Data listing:

--- Begin ---

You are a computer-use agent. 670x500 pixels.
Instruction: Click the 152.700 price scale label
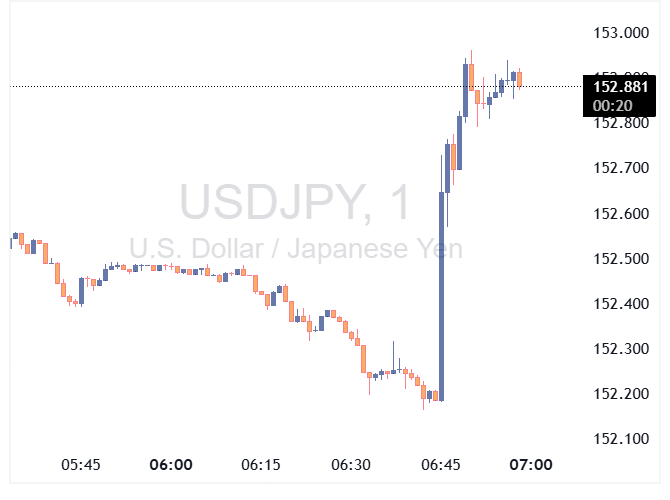click(621, 169)
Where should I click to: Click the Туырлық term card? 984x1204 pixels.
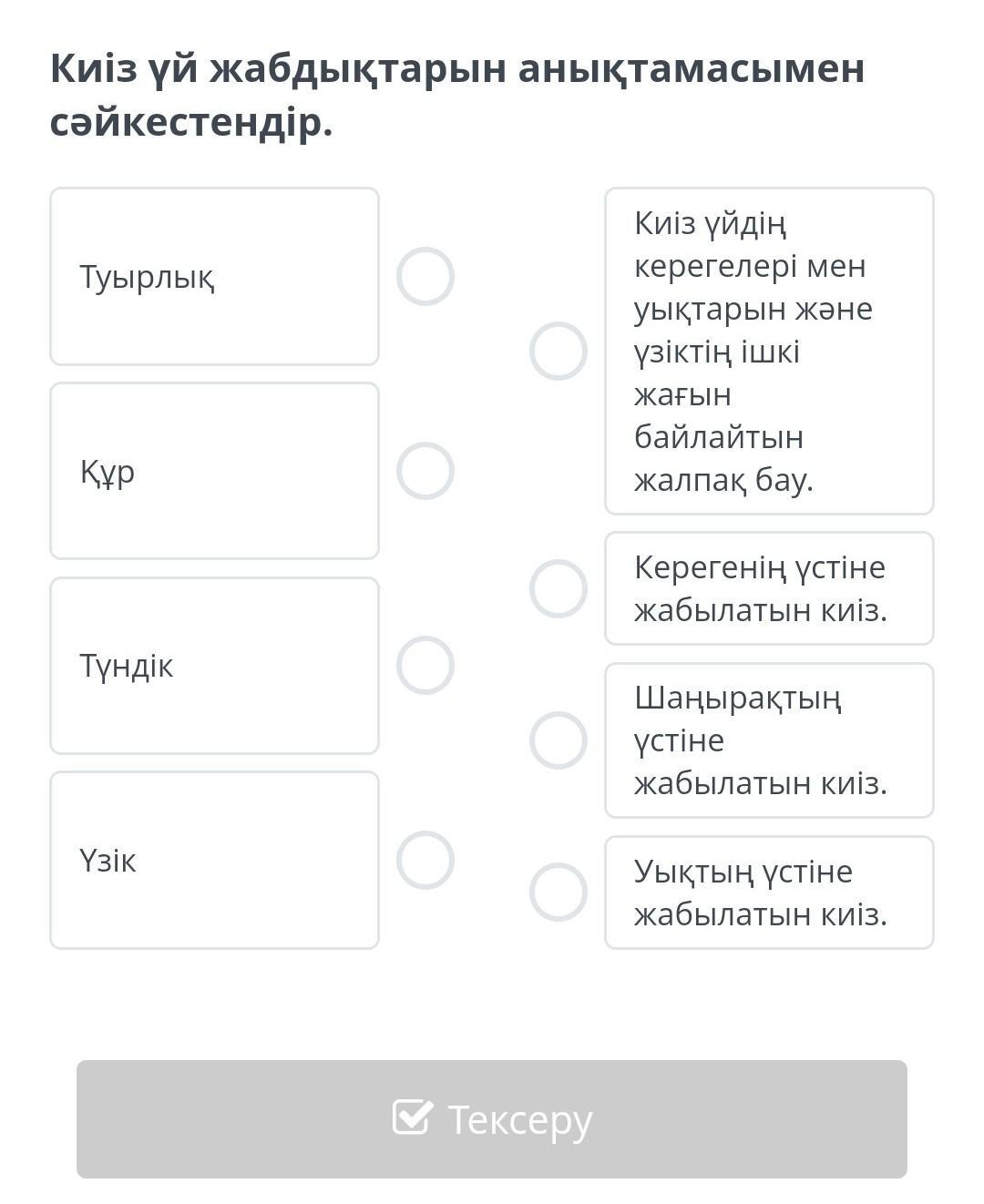(214, 276)
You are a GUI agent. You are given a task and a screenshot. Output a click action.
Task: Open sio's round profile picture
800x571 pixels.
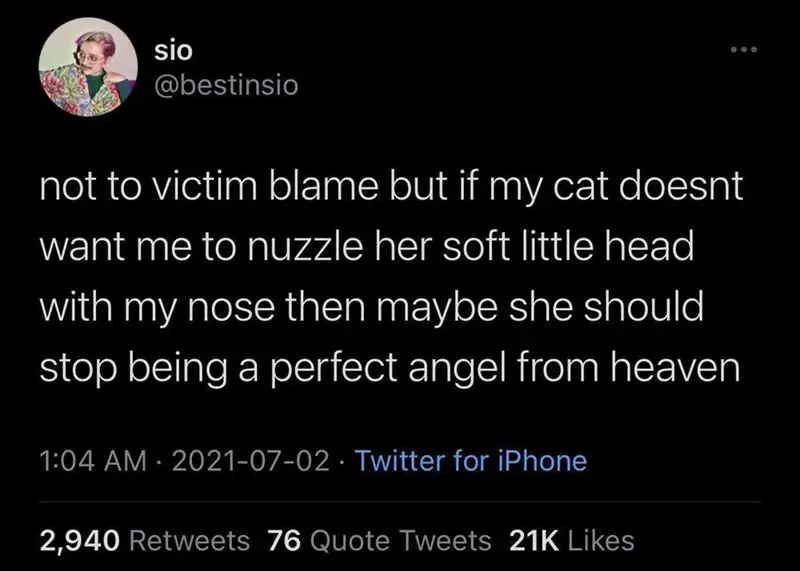(x=88, y=67)
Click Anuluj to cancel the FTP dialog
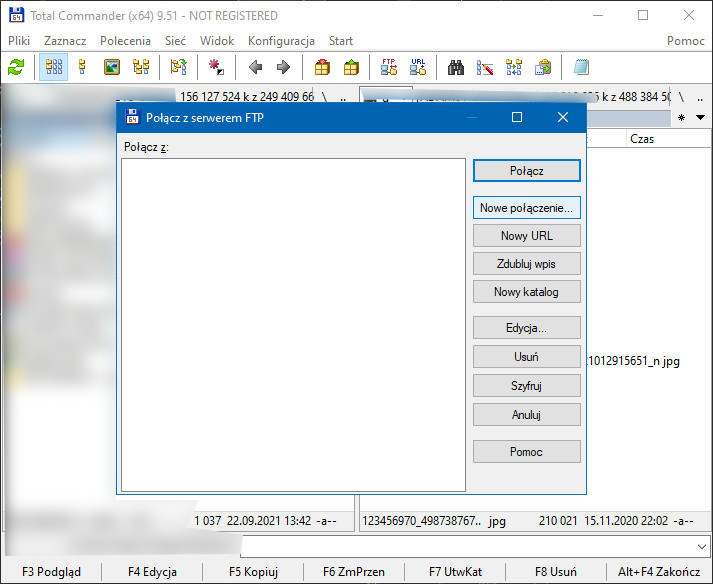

--- End ---

**Your objective**
Please copy the records above, starting with the line that contains "Where should I" and continuing through the end of the records. Leave the pictures out.

**Task response**
Where should I click to: Click the Туырлық term card? 984x1204 pixels.
(214, 276)
You are a GUI agent. You are given a task and a screenshot. Output a click action.
Task: Open sio's round profile picture
800x571 pixels.
(x=88, y=67)
Click Anuluj to cancel the FTP dialog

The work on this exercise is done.